Pendant qu’ils avançaient dans le chemin, le ciel était devenu encore plus bleu que tout à l’heure. Les nuages qui semblaient stationner au nord comme s’ils avaient l’intention de s’arrêter là ce soir pour y passer la nuit, étaient devenus lumineux, presque comme de la glace. Ils brillaient.
Didier et Jeanne, alors qu’ils étaient occupés à parler, ne s’étaient pas aperçus que comme eux deux beaucoup d’autres personnes se rapprochaient de l’abri.
Les voisins avaient remarqué comme Didier, comme Jeanne aussi peut-être, que le ciel, les nuages étaient particulièrement attirants ce soir.
Habituellement le soleil couchant inondait le ciel et les nuages de couleurs rose ou orange, quelquefois rouge, rarement violet. Mais ce soir les nuages étaient aussi blancs qu’un matin d’hiver en pleine montagne.
Même le vent s’était arrêté devant ce déploiement de lumière.
Tous les gens du quartier avaient dû être frappés par ce phénomène inhabituel. De chez eux, sortis sur le pas de leur porte, ils avaient vu le ciel qui se faisait un drôle de spectacle.
Et sans se concerter, ils s’étaient tous dirigés vers l’abri courrier installé sur un promontoire qui dominait le quartier des hauts de Plouques.
C’est impressionnant, dit Jeanne.

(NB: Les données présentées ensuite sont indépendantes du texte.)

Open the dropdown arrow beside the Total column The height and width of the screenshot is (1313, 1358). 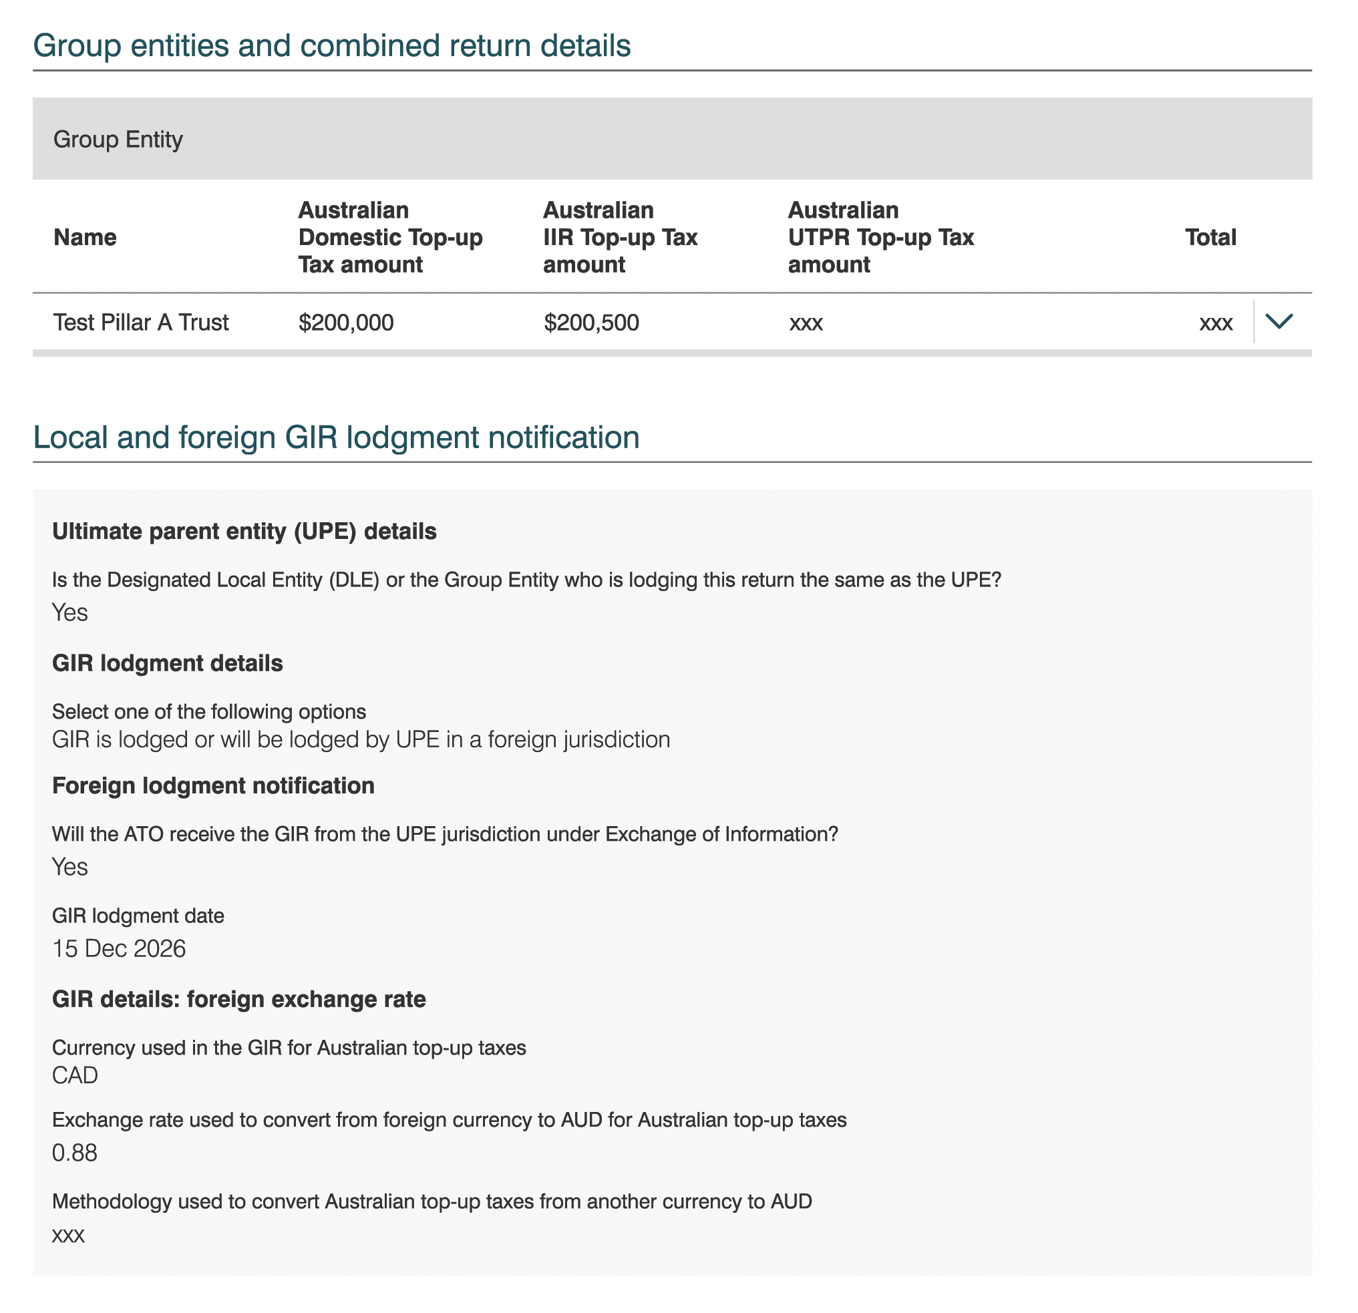pos(1278,322)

Tout ce monde qui est là avant nous. Qu’est-ce qu’ils viennent faire? C’est un rassemblement?
Oui, je vois. Peut-être qu’ils viennent relever leur courrier comme toi.
Didier se retourna vers l’autre bout du chemin.

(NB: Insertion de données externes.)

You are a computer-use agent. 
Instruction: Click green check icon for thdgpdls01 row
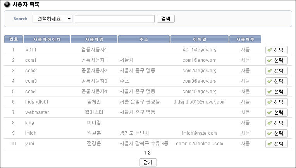269,102
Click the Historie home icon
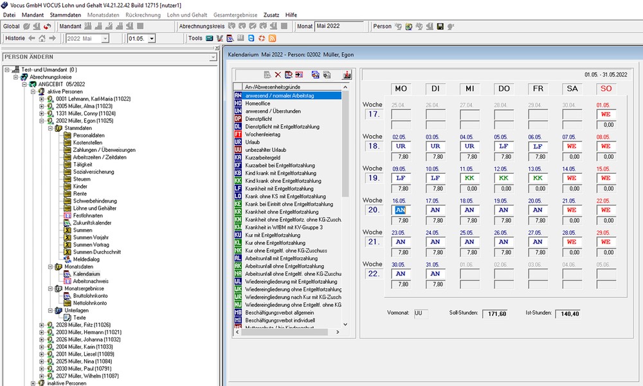The height and width of the screenshot is (386, 643). (x=42, y=39)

Regarde, il y a même la grande Josette. Tiens, on dirait qu’il y a avec elle une autre grande femme.
Ceux qui ne regardaient pas le ciel, s’apercevaient, se saluaient, s’expliquaient leur présence, quelques uns souriaient, d’autres riaient un peu, puis ils levaient ensemble la tête vers les nuages, vers ce spectacle gratuit qui ne devait rien à personne.
Gilette Fonséca s’approcha de Didier et Jeanne:
Vous savez qui est cette personne aux côtés de la Satiruces Josette, je la connais pas.
C’est Adda Colossette, répondit Didier, c’est une amie des soeurs Muraille.
Ils étaient nombreux maintenant mais ils ne faisaient pas beaucoup de bruit. Ceux qui parlaient le faisaient à voix basse. Ça ne les empêchait pas de rire. Ils étaient assez contents de se retrouver ensemble. Pour chacun d’eux, la présence des autres leur faisait plaisir mais aussi les rassurait: ils avaient tous réagis de la même façon à ce spectacle de la nature.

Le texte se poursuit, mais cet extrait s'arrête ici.